The Federal Reserve left interest rates unchanged as expected, resisting external pressure to shift dovishly. While acknowledging risks to both inflation and employment, the Fed’s tone leaned hawkish. It signaled less confidence that tariff-induced price increases are merely temporary. While some interpret these conditions as signs of stagflation, the Fed’s stance suggests that such a scenario would require both inflation and growth risks to materialize simultaneously—which has not yet occurred.
The offshore yuan has weakened for the second consecutive session, with the US dollar climbing slightly above CNH7.24. This movement suggests that a short-term bottom may have been established, with the next upside range seen around CNH7.25 to CNH7.26. The broader trend reflects a subtle shift in the People's Bank of China's (PBOC) approach to the daily reference rate.
Since mid-March, the PBOC had been allowing marginally more variability in its daily fix. However, after returning from the extended holiday earlier this week, the central bank reverted to minimal adjustments. Notably, today’s fix was set at CNY7.2073, compared to CNY7.2005 yesterday. This marks the first higher dollar fix in eight sessions and the largest single-day adjustment in a month, signaling a potential tolerance for a weaker yuan.
The broader regional currency environment remains pressured. Most Asian currencies depreciated today, with the Malaysian ringgit leading the declines, posting a nearly 0.9% drop.
No major economic releases are scheduled today.
The euro has remained near the upper end of its recent trading range, though it softened after the Federal Reserve's press conference. Yesterday’s low neared $1.1290, and today it dipped to around $1.1270 before consolidating below $1.1300 during European trading hours. Despite downward pressure in momentum indicators, the currency has largely remained in a sideways pattern. However, a clean break below $1.1260 could open the door to a deeper downside correction of around two cents.
On the economic front, Germany provided an upside surprise with a 3.0% surge in industrial production for March. This marks the first back-to-back monthly gain since early 2024 and the strongest monthly increase since October 2021. The result far exceeded expectations of a 1.0% gain. However, it's unclear to what extent the boost in output was influenced by front-loading activity ahead of planned US tariffs.

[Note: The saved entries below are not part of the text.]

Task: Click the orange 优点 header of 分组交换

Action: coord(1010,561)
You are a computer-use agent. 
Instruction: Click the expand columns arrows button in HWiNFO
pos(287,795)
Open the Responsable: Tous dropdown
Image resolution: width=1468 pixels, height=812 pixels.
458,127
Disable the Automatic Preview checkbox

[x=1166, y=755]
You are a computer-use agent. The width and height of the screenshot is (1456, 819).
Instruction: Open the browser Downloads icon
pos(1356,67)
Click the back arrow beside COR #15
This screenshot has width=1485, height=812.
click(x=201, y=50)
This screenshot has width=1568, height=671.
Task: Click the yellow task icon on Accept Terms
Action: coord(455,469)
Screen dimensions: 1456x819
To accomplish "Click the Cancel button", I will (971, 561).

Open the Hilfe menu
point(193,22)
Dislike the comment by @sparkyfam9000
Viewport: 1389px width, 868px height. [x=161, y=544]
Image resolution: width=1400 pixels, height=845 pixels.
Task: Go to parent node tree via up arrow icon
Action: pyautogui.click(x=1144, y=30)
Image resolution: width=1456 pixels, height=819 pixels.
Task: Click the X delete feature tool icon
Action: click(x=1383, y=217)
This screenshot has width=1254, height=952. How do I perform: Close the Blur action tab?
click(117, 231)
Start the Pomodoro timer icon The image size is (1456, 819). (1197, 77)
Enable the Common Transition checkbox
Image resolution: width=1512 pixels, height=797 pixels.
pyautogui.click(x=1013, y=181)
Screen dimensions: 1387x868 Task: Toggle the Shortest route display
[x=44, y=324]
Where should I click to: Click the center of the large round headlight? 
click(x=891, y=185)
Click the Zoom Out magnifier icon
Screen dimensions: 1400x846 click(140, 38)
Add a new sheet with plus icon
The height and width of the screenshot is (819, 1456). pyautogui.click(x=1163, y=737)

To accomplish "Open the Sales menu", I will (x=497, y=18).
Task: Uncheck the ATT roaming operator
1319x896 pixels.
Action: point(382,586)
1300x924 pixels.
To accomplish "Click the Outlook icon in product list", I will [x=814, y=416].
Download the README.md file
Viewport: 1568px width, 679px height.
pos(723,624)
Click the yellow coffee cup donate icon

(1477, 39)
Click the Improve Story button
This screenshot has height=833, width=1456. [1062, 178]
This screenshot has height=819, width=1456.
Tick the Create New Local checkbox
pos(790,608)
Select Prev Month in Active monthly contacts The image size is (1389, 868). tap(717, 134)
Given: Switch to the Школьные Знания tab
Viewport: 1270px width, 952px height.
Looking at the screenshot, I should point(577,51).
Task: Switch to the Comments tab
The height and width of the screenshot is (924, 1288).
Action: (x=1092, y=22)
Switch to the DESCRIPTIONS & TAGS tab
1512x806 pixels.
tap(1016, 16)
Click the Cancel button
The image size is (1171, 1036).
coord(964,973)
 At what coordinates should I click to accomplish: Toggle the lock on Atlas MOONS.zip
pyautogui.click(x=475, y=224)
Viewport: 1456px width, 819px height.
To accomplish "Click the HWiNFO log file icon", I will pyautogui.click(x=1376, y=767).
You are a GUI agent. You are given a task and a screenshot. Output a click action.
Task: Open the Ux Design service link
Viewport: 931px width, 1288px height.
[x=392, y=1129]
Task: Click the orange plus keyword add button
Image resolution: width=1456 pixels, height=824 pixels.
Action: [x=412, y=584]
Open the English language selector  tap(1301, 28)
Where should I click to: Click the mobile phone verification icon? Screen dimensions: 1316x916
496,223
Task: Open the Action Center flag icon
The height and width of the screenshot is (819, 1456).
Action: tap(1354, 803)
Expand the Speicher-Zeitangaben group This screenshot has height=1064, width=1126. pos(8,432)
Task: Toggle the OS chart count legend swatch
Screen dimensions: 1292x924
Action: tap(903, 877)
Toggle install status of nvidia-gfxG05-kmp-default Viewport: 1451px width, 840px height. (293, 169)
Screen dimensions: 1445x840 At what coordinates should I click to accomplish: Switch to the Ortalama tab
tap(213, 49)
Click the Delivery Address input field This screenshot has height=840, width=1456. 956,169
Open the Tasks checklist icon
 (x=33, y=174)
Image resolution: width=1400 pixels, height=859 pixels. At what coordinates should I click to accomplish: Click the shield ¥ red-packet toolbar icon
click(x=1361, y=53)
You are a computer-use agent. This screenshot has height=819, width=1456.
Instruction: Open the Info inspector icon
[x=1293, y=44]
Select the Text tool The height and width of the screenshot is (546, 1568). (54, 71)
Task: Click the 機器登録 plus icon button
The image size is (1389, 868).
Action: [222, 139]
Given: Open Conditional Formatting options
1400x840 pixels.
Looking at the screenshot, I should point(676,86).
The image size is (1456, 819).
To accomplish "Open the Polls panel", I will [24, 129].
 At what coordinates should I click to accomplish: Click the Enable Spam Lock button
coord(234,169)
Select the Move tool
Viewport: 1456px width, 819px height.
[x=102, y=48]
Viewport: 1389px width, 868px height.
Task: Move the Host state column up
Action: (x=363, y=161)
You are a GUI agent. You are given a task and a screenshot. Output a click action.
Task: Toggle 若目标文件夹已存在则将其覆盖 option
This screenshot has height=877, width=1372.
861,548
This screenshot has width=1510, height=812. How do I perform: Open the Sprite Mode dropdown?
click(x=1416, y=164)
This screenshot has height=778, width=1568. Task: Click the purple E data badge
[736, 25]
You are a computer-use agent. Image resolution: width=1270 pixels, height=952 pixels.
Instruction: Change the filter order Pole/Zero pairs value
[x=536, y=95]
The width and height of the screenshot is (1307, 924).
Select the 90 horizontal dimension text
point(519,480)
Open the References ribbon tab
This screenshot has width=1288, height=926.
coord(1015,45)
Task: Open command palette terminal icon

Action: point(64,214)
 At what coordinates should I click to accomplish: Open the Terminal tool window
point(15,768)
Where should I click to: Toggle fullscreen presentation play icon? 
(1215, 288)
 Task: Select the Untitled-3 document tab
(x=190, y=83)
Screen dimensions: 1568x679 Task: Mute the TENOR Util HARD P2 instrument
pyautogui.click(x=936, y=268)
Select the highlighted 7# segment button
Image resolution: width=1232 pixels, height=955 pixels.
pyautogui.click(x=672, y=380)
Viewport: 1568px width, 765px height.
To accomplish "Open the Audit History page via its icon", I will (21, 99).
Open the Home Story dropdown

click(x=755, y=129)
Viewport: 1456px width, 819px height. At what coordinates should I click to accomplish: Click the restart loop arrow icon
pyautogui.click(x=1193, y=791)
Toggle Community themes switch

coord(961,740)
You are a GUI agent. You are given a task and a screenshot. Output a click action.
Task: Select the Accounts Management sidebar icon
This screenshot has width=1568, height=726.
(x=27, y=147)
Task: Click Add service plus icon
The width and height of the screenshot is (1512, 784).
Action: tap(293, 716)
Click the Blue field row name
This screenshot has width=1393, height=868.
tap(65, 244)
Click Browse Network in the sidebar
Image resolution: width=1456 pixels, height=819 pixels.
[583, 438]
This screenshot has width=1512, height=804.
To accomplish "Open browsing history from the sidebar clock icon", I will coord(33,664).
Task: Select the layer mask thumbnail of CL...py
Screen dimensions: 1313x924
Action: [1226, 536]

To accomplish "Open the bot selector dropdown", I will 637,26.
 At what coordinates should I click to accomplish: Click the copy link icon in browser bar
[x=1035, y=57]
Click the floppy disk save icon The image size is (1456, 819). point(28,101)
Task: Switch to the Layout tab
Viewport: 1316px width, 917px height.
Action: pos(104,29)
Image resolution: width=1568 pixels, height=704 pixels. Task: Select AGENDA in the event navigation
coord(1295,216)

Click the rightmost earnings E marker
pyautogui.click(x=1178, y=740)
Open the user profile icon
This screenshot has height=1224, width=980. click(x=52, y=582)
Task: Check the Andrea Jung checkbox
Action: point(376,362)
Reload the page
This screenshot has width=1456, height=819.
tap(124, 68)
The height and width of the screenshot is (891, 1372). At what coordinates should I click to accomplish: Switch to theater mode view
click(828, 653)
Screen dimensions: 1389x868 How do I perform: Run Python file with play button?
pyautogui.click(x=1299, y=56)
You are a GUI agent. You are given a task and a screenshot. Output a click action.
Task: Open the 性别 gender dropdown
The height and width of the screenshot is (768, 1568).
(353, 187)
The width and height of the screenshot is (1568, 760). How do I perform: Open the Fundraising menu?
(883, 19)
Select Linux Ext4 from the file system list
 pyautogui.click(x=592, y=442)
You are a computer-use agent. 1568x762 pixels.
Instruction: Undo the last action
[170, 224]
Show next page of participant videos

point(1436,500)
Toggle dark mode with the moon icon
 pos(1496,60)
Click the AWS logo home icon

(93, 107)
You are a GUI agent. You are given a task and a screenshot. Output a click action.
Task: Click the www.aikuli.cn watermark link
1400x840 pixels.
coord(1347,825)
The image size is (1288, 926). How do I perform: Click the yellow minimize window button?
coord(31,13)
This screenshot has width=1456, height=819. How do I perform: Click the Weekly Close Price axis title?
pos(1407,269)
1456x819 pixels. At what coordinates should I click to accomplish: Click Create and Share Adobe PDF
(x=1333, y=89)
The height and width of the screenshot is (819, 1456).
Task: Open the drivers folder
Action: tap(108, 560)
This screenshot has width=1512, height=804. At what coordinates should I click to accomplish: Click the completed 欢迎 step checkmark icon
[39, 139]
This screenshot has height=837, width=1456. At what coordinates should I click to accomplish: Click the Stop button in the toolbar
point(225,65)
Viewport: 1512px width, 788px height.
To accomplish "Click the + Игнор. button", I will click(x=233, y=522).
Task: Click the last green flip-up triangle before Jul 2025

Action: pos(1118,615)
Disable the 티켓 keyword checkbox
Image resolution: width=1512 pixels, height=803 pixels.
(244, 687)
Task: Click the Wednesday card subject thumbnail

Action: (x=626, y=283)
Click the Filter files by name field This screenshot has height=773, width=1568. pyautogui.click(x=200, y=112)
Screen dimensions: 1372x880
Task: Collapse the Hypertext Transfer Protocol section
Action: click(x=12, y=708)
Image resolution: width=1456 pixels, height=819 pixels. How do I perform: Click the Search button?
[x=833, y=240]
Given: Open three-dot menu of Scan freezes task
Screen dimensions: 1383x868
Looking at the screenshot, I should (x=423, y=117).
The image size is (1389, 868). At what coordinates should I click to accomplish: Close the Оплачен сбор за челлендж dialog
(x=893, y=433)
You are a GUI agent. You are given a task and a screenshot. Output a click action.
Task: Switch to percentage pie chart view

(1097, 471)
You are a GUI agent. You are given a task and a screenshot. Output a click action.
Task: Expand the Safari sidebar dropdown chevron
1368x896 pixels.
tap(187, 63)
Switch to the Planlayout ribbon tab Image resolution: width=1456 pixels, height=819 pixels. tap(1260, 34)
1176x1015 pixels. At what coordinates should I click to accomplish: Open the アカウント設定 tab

In terms of broader growth, Germany’s first estimate for Q1 GDP came in at 0.2%, rebounding from a 0.2% contraction in Q4 2024. This modest expansion points to a fragile recovery, with industrial strength offering some support against persistent macroeconomic headwinds.
Sterling has come under renewed pressure, slipping to as low as $1.3280 yesterday after being rejected from the $1.3400 level earlier this week. Although initial gains followed news of a forthcoming US-UK trade agreement—similar to the deal recently struck with India—the pound later reversed course, falling toward critical support around $1.3260. A breach of this level would support the bearish outlook, particularly as sterling is now trading below its 20-day moving average for the first time since early April.
Market attention is firmly on the Bank of England, which is widely expected to announce a 25 basis point rate cut today. Market pricing reflects not only confidence in this move but also increasing expectations for further easing. There's a roughly 60% chance priced in for another cut next month, and two additional cuts are already fully discounted by markets, with nearly 90% odds of a third.
These monetary policy expectations come amid persistent economic underperformance, which is threatening the Chancellor's fiscal strategy. At the same time, the Labour Party's poor showing in recent local elections reveals growing public discontent, further complicating the policy outlook in an already challenging environment.